Employer-Sponsored Benefits: Many Factors Affect the Treatment of Pension and Health Benefits in Chapter 11 Bankruptcy

GAO-07-1101 September 6, 2007
Highlights Page (PDF)   Full Report (PDF, 48 pages)   Accessible Text

Summary

In recent years, considerable debate has centered on companies using the chapter 11 bankruptcy reorganization process to reduce or eliminate employer-sponsored benefits in an effort to become more competitive. Congress recently enacted several laws, in part, to help address this issue. Most notably, Congress passed the Bankruptcy Abuse Prevention and Consumer Protection Act of 2005 (BAPCPA) and the Pension Protection Act of 2006 (PPA). BAPCPA contained provisions related to chapter 11 business bankruptcies and sought to address the treatment of benefits during the bankruptcy process. In addition, the PPA amended several Employee Retirement Income Security Act of 1974 (ERISA) provisions related to defined benefit (DB) plans in bankruptcy. This report addresses (1) how, if at all, recent legislative changes affected the treatment of pension and health benefits during chapter 11 bankruptcies, and (2) what is known about the extent to which businesses have modified employee or retiree pension and health benefits. GAO reviewed filings of 115 public companies that filed for bankruptcy between October 17, 2004 and October 17, 2006, and conducted interviews with various experts on the treatment of benefits in the bankruptcy process. Relevant federal agencies agreed with the findings contained in this report.

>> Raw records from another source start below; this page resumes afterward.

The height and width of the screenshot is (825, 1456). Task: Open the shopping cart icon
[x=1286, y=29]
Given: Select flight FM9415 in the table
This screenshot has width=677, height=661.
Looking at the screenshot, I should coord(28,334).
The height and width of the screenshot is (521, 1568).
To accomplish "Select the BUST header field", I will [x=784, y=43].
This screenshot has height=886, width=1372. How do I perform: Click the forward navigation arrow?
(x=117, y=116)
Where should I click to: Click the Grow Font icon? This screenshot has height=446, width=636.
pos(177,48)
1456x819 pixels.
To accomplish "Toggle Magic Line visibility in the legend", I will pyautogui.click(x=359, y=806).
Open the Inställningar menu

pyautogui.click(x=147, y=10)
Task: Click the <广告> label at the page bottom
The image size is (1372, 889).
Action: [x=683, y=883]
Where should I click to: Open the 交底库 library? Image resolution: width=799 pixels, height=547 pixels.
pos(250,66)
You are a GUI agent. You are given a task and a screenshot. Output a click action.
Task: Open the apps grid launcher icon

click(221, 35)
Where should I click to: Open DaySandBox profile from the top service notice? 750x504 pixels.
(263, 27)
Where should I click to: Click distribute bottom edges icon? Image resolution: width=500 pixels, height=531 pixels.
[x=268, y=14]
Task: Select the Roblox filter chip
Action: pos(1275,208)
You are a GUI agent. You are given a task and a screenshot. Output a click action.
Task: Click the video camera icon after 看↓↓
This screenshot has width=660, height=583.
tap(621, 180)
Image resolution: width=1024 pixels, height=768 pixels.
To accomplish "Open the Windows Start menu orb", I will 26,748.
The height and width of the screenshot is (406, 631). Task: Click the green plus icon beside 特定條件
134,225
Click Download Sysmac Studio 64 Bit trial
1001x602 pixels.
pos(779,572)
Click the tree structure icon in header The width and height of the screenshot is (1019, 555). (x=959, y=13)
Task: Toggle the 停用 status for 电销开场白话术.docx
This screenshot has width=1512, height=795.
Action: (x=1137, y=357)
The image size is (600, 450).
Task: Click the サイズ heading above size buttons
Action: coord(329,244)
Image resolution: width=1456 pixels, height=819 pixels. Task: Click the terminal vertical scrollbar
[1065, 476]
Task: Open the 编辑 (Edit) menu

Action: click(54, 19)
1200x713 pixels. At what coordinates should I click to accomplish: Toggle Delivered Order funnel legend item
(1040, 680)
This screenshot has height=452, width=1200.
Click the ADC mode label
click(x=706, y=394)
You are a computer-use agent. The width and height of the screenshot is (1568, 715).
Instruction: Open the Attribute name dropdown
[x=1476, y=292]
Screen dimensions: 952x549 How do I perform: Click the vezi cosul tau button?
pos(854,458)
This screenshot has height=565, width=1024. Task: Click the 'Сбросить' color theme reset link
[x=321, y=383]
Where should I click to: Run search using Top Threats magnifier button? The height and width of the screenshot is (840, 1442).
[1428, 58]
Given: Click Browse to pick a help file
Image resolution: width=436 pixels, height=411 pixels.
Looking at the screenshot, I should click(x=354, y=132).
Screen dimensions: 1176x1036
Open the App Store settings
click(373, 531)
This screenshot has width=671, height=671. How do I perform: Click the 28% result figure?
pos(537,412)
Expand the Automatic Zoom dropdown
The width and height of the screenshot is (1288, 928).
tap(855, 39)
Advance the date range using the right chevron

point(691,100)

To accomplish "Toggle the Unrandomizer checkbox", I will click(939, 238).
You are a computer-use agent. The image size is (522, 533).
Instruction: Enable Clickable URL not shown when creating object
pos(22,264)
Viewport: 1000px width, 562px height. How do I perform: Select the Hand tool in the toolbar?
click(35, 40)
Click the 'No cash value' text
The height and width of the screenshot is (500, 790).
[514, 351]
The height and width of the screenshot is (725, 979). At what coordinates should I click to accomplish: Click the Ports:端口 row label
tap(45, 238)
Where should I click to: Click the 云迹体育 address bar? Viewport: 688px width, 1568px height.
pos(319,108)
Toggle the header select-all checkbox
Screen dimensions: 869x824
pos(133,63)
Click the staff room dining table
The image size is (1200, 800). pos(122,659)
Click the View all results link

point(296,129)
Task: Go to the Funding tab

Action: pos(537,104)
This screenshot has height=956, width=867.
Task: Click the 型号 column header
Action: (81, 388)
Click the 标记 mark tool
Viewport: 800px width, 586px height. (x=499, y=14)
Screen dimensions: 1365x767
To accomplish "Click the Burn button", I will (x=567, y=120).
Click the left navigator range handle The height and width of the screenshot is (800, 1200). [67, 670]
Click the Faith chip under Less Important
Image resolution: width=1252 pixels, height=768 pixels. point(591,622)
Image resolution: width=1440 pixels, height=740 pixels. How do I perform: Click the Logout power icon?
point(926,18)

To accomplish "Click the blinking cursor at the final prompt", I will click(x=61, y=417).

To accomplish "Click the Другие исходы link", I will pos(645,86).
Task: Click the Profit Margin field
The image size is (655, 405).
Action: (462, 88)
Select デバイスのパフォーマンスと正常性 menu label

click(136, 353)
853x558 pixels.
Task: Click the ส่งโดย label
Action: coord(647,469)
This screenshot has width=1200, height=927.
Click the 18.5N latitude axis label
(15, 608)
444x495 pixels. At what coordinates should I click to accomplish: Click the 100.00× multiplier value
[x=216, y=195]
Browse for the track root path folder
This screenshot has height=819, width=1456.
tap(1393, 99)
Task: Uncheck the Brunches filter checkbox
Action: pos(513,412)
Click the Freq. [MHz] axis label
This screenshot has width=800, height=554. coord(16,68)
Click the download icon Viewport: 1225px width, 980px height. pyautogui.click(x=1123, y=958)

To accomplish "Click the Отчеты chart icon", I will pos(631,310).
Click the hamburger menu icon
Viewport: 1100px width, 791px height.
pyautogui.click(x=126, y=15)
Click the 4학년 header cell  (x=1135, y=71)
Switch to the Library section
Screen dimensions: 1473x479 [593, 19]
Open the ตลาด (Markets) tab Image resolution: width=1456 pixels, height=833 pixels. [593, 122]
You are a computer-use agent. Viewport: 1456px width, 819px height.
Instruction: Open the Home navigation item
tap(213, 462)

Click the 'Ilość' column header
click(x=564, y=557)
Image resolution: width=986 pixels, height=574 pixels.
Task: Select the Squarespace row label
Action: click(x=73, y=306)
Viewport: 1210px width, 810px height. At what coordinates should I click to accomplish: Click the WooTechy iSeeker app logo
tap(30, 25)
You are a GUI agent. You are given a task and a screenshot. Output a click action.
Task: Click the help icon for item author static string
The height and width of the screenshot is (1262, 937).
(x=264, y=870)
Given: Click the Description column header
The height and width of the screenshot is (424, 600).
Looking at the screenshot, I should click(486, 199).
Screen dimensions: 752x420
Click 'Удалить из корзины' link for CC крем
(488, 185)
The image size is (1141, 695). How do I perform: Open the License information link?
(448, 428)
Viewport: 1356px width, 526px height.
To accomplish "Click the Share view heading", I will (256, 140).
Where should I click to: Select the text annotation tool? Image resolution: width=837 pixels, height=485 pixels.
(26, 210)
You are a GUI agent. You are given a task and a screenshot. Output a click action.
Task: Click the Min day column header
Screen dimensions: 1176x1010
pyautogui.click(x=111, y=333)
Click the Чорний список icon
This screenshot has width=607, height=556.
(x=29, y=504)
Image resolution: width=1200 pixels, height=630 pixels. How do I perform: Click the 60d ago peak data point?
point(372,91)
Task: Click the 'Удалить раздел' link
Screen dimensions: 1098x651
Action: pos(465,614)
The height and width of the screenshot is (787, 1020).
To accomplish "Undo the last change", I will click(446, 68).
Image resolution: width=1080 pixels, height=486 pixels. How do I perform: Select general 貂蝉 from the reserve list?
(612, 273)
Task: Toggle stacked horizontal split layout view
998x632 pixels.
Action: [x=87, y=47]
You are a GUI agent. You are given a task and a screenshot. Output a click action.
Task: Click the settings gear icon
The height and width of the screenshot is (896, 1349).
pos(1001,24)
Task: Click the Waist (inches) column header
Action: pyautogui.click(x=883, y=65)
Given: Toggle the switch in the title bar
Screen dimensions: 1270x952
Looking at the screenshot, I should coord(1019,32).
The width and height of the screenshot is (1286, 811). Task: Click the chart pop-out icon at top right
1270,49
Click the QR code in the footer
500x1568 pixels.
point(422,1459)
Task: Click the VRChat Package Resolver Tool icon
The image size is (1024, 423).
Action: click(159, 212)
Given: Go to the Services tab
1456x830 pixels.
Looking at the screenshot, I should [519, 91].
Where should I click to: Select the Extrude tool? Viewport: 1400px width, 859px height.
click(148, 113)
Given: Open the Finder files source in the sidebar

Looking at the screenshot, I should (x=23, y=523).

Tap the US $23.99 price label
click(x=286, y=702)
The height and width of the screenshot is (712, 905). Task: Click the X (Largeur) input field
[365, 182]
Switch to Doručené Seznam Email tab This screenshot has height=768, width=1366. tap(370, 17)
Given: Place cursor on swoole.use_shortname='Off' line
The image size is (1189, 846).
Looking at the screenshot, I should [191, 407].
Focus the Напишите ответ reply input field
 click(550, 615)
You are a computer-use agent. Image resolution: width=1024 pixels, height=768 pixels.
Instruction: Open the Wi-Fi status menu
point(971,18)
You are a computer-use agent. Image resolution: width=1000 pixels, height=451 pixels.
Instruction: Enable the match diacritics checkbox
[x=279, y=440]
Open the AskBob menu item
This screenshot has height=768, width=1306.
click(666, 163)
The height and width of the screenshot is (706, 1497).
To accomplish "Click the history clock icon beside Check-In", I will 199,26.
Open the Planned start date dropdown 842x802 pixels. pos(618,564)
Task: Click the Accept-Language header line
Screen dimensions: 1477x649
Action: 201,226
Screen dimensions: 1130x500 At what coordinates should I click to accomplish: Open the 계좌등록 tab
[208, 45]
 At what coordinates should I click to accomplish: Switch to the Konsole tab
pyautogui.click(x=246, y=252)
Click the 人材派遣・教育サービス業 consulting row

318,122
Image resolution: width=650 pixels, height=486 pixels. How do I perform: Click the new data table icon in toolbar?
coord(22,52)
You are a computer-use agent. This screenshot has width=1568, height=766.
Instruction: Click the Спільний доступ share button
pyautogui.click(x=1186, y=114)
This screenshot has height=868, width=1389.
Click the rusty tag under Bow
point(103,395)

The effects of recent legislation, including BAPCPA and PPA, on employers' decisions to modify benefits are difficult to distinguish from the effects of other factors that lead to changes in benefits both within and outside of the bankruptcy process. Most bankruptcy professionals agreed that while BAPCPA included some changes that will affect the treatment of employer-sponsored benefits--such as the look-back period for the reinstatement of retiree health benefits--it will not substantially affect employers' decisions to modify benefits. Some bankruptcy professionals suggested that PPA may affect employers' decisions to maintain their defined benefit (DB) plans. Bankrupt employers consider many other factors when trying to reorganize successfully, including competing claims, their stakeholders and creditors, and outside forces such as the financial market and industry competition. More information is known about the extent to which selected employers made benefit changes resulting in court decisions--i.e., changes to DB plans, retiree health benefits, and benefits covered by a collective bargaining agreement (CBA)--than changes not resulting in them--i.e., changes to defined contribution (DC) plans and active employee health benefits not covered by a CBA. Most of the 115 employers we reviewed did not offer benefits that specifically needed court approval to change. We found only 20 of these employers had DB plans, 18 had retiree health benefits, and 28 had employees covered by a CBA. Nine employers terminated at least one of their DB plans, and 3 have terminations pending; 5 sought to modify their retiree health benefits; and 8 sought to modify or reject CBAs. While most employers received approval to continue employee benefits in their initial motions, it is unknown how many employers that offered health benefits to active employees or DC plans continued to fund them because employers do not always need to seek court approval to change these benefits.